_Saved data entries:_
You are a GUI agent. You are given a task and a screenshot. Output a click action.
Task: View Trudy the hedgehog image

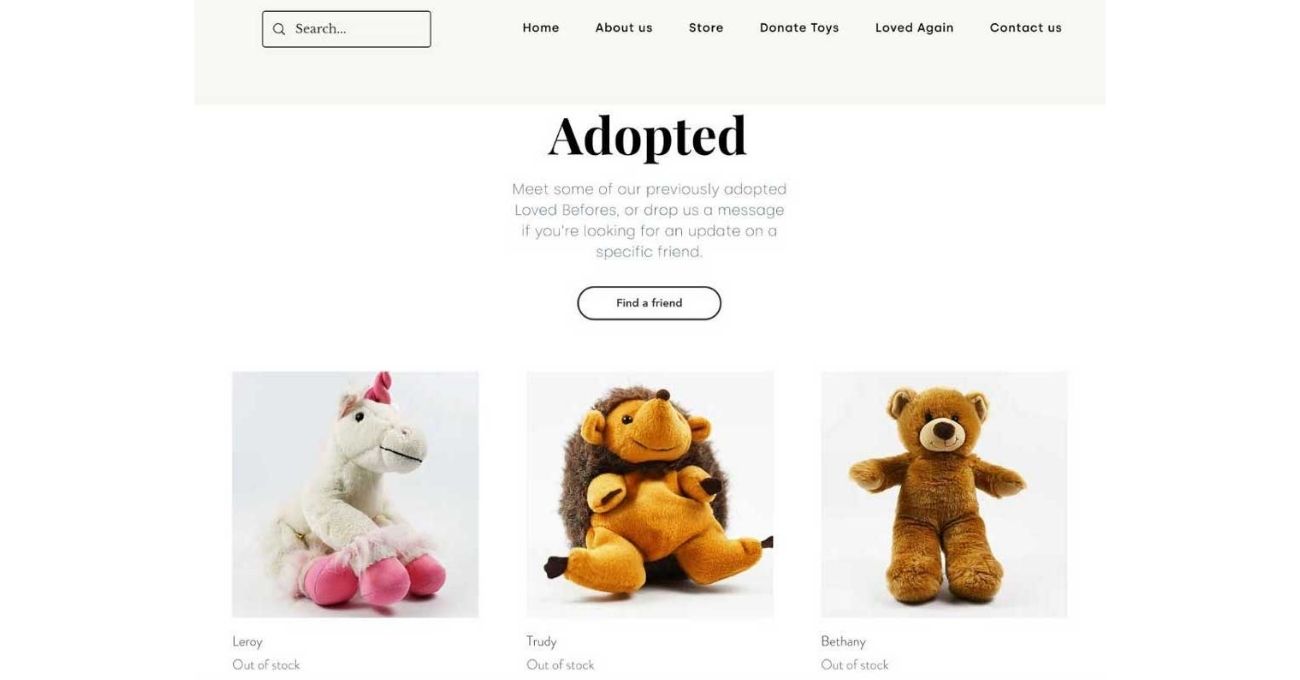[650, 494]
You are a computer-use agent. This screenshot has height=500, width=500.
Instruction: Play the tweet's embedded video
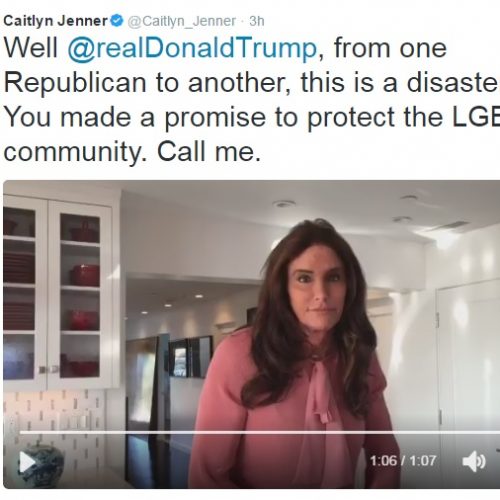(x=28, y=462)
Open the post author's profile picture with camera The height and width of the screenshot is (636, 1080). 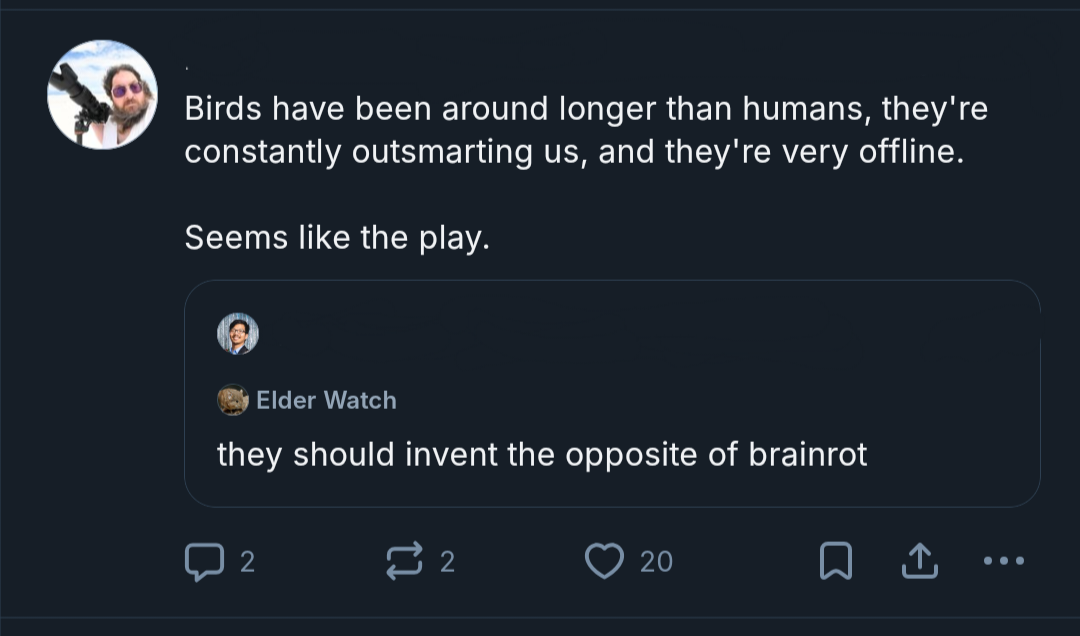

_Task details:_ Print the entries above exactly, taking out only the pictures.

_Solution to the exercise:_
You are a GUI agent. You are given a task and a screenshot. Output a click action.
Task: View Trudy the hedgehog image

[650, 494]
You are a computer-use agent. This screenshot has height=500, width=500.
Instruction: Play the tweet's embedded video
(x=28, y=462)
Open the post author's profile picture with camera The height and width of the screenshot is (636, 1080). 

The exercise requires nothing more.